As a business we are among the top three in the UK, the top six in Europe and the top 20 in the world.

We employ nearly 6000 people worldwide. We carry out work in the area of property, transportation and infrastructure, as well as environmental — so these are our three
main strings.

We currently have a hugely- regarded presence in the UK, similarly in Europe and Scandanavia, South Africa and Asia — so there was a gap on the map, namely the Middle East.

What sort of track record does the company have in the region?
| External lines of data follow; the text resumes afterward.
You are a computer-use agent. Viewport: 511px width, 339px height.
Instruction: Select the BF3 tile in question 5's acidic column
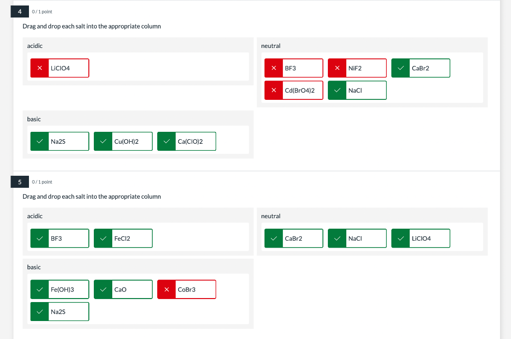tap(60, 238)
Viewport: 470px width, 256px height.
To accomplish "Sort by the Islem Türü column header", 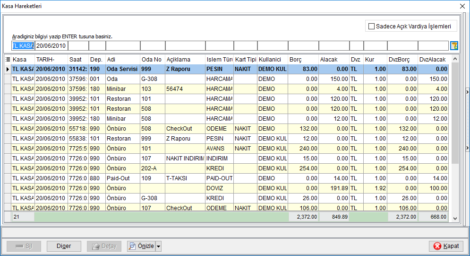I will tap(220, 60).
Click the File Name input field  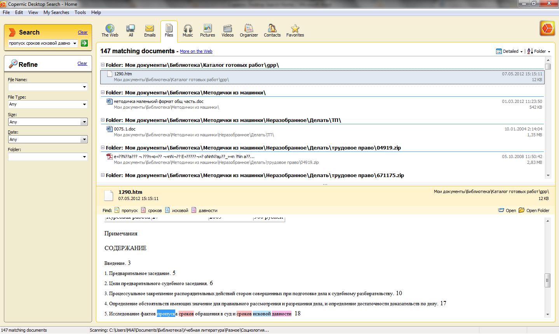coord(45,87)
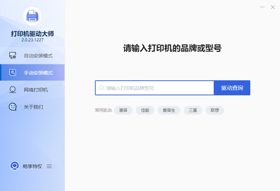280x191 pixels.
Task: Click the About Us smiley icon
Action: [x=13, y=107]
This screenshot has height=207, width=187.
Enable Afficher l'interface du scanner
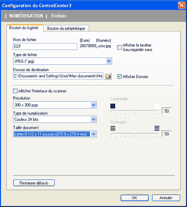tap(15, 91)
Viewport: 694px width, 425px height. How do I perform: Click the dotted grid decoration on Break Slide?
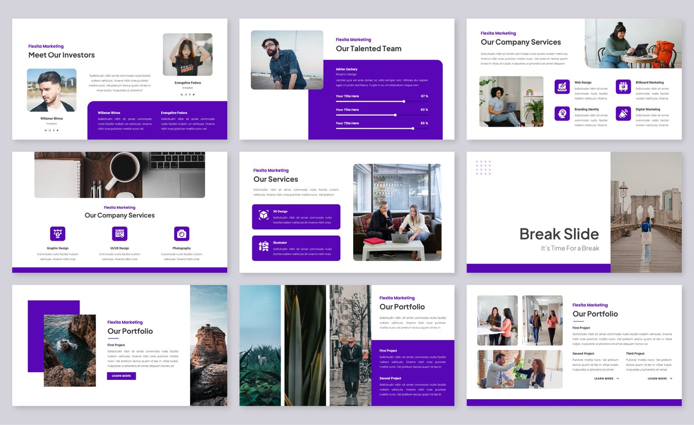(x=483, y=167)
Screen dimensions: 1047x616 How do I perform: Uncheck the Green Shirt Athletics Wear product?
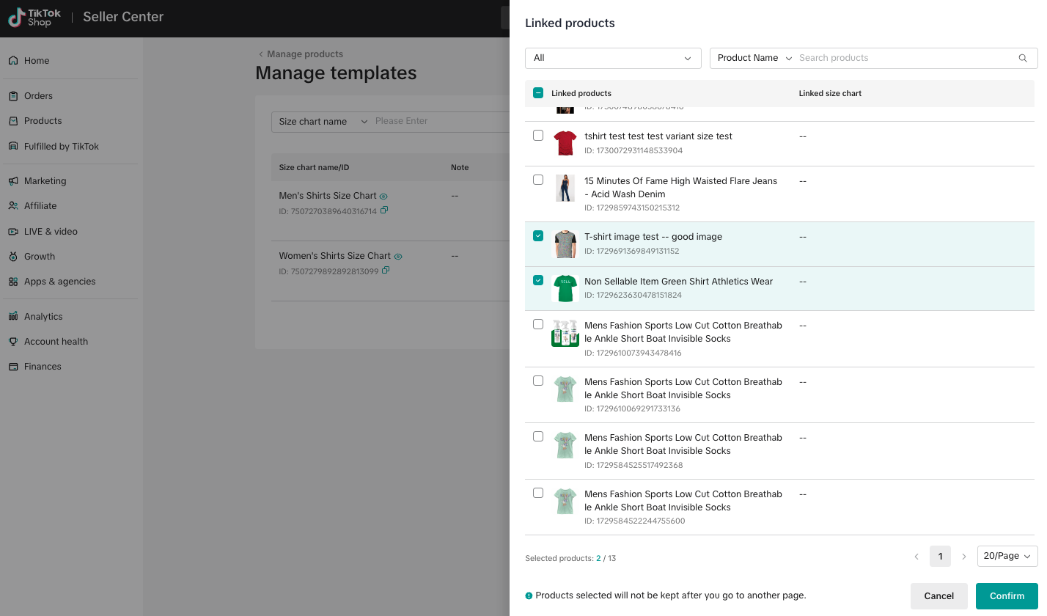pyautogui.click(x=538, y=280)
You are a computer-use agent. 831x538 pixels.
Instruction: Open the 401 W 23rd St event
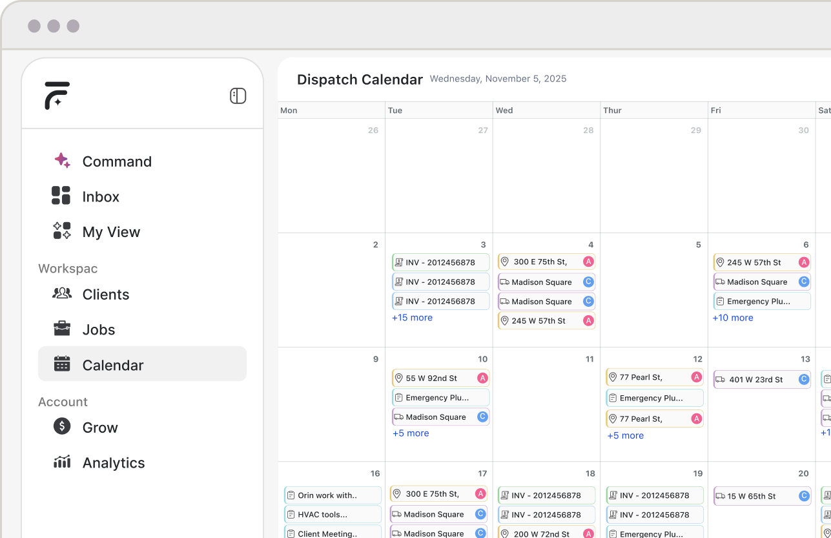click(755, 380)
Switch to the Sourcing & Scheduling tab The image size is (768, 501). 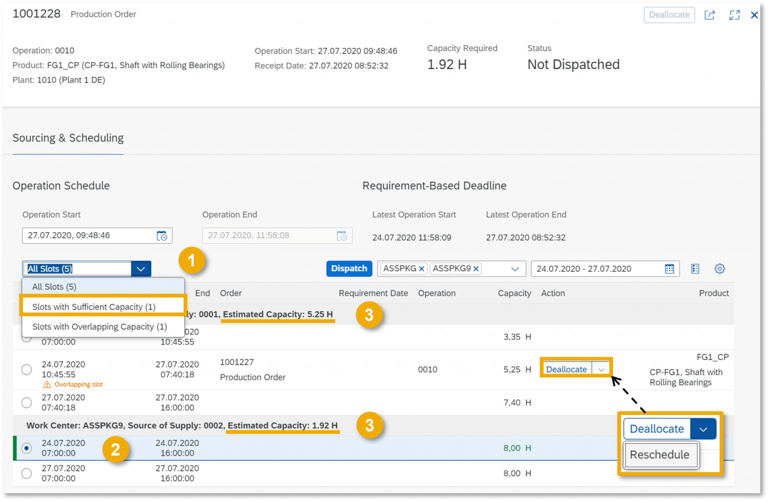[68, 138]
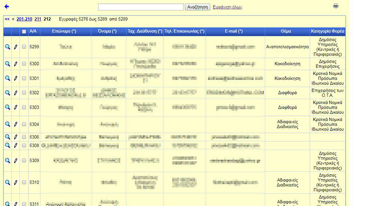Click in the search text field
This screenshot has height=206, width=379.
coord(141,7)
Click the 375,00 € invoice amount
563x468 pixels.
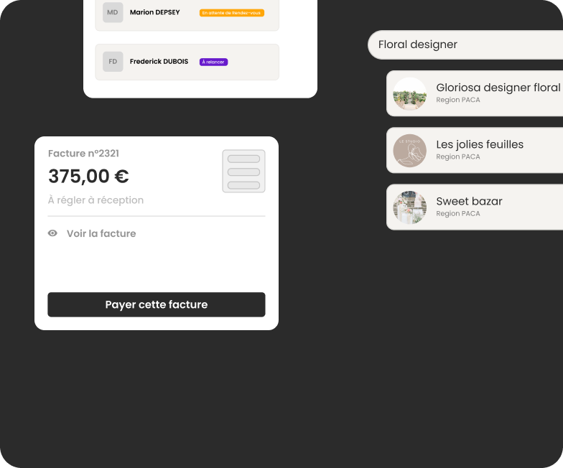[x=88, y=177]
I originally came here more than 20 years ago to look after the Al Ghurair Centre in Deira, so as a group we have been here in a low-key way for some years but we weren’t making
real progress.

We also left for nearly ten years between the mid-eighties and the mid-nineties, which wasn’t the best idea, so we came back in the late 1990s to do the Mirage Hotel; and I came out last year to see how we could present ourselves in
a much more meaningful way, knowing that Dubai would be the focal point of the other territories. That led us to identify PHB as an acquisition opportunity.
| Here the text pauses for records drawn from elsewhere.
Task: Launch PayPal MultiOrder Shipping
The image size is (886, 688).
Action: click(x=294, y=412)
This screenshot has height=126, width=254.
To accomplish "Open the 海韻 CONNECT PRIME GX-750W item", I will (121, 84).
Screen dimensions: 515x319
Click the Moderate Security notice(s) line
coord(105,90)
What benefits has the merger brought to the enlarged organisation?

They are a company that was well known in the market, but equally, people looked upon them as not being well enough resourced to take on the larger jobs.
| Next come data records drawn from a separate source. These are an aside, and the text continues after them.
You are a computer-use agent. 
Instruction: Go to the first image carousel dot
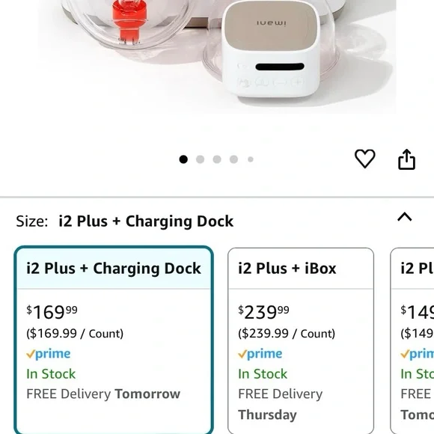tap(183, 159)
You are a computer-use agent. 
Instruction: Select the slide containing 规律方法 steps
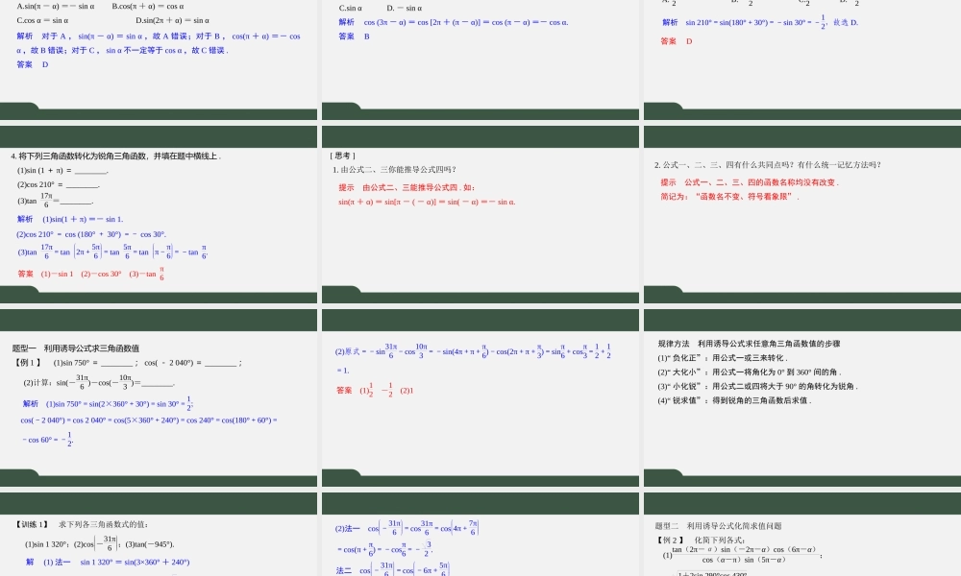click(798, 403)
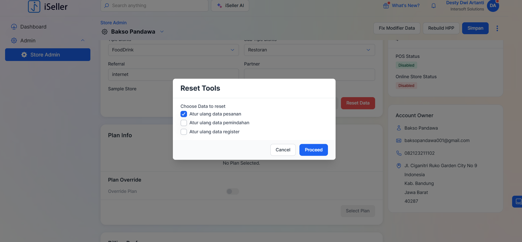Click the Search anything field

[154, 6]
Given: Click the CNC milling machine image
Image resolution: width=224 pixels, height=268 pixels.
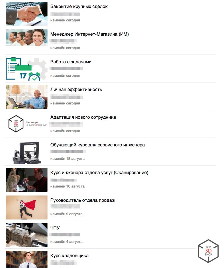Looking at the screenshot, I should coord(27,235).
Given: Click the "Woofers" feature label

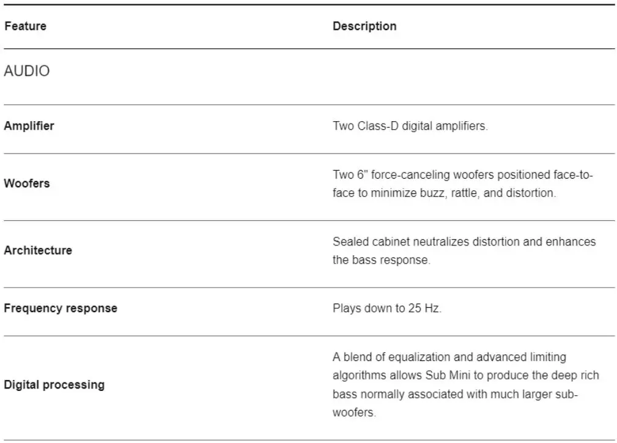Looking at the screenshot, I should coord(27,184).
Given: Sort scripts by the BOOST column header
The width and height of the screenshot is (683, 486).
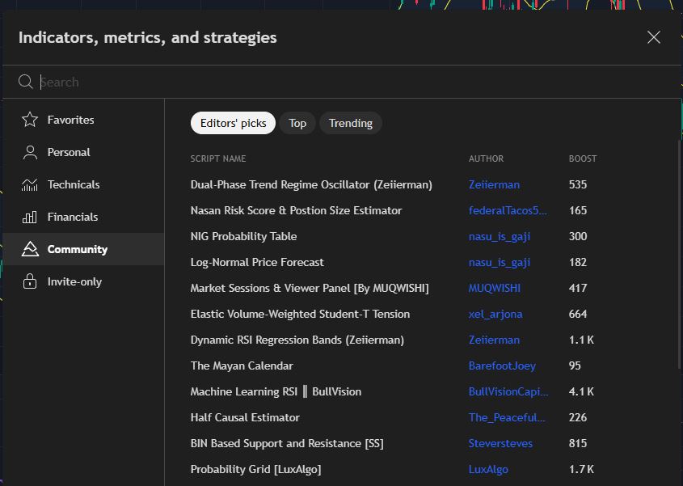Looking at the screenshot, I should tap(582, 158).
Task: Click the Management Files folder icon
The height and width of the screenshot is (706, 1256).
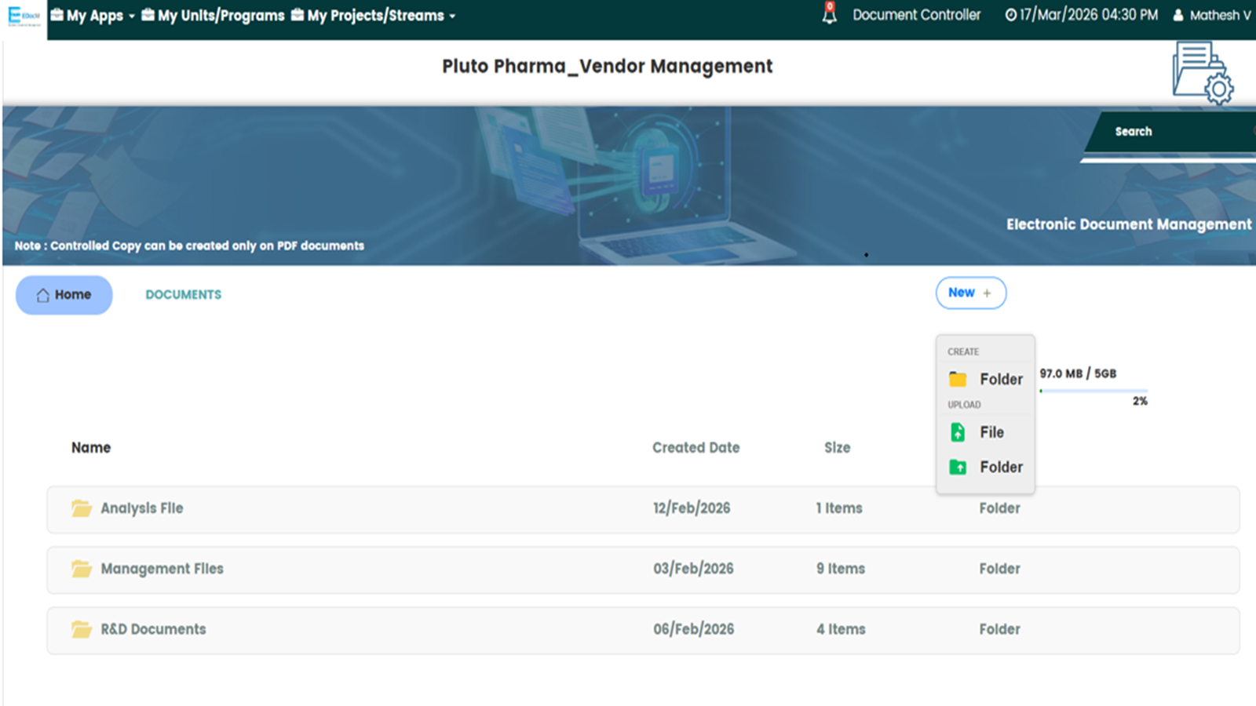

So we came along to tap into their client base and that
suddenly presented a whole new business, as we support
it financially.

We also bring huge knowledge. We are the designers of the Freedom Tower in New York, which is the world’s tallest building, so we are pretty well-placed to advise on tall buildings here as well.

Do you think consultants are valued as they should be in the procurement chain?

I think that is a good question and I think the answer is probably ‘no’, but it is up to us to change that and I don’t
think we are materially undervalued either.

But I do think that some procurement routes in this market do not position the consultant where I think the consultant should be positioned.

What type of projects will WSP be chasing in the UAE and the wider GCC region?

We will be looking at major projects where clients believe they need an international consultant on board and one that has a good CV. We are leading high-rise designers and we are certainly the UK’s most experienced retail consultants.

We lead on both of those in terms of being a designer and manager. We are also doing an incredible amount of work in the healthcare sector and we are designing some of the largest hotels in the world.

We are already working on Mall of the Emirates and Festival City and with City of Arabia and Motor City coming up, these are projects that will help put us on the map further.
I also think big jobs breed big jobs, and we have a stable of
major projects.

Do you think the level of development we are currently witnessing is sustainable?

I don’t know, but it has sustained itself to date, so why shouldn’t it keep going? I ask the question all the time and I get answers that vary from five years to ten years. We don’t even know which way the dollar will move, so if we can’t even get currency movements right and we can’t get the oil price forecast right, who knows?

How do you eat into the market share of the other big consultants operating here?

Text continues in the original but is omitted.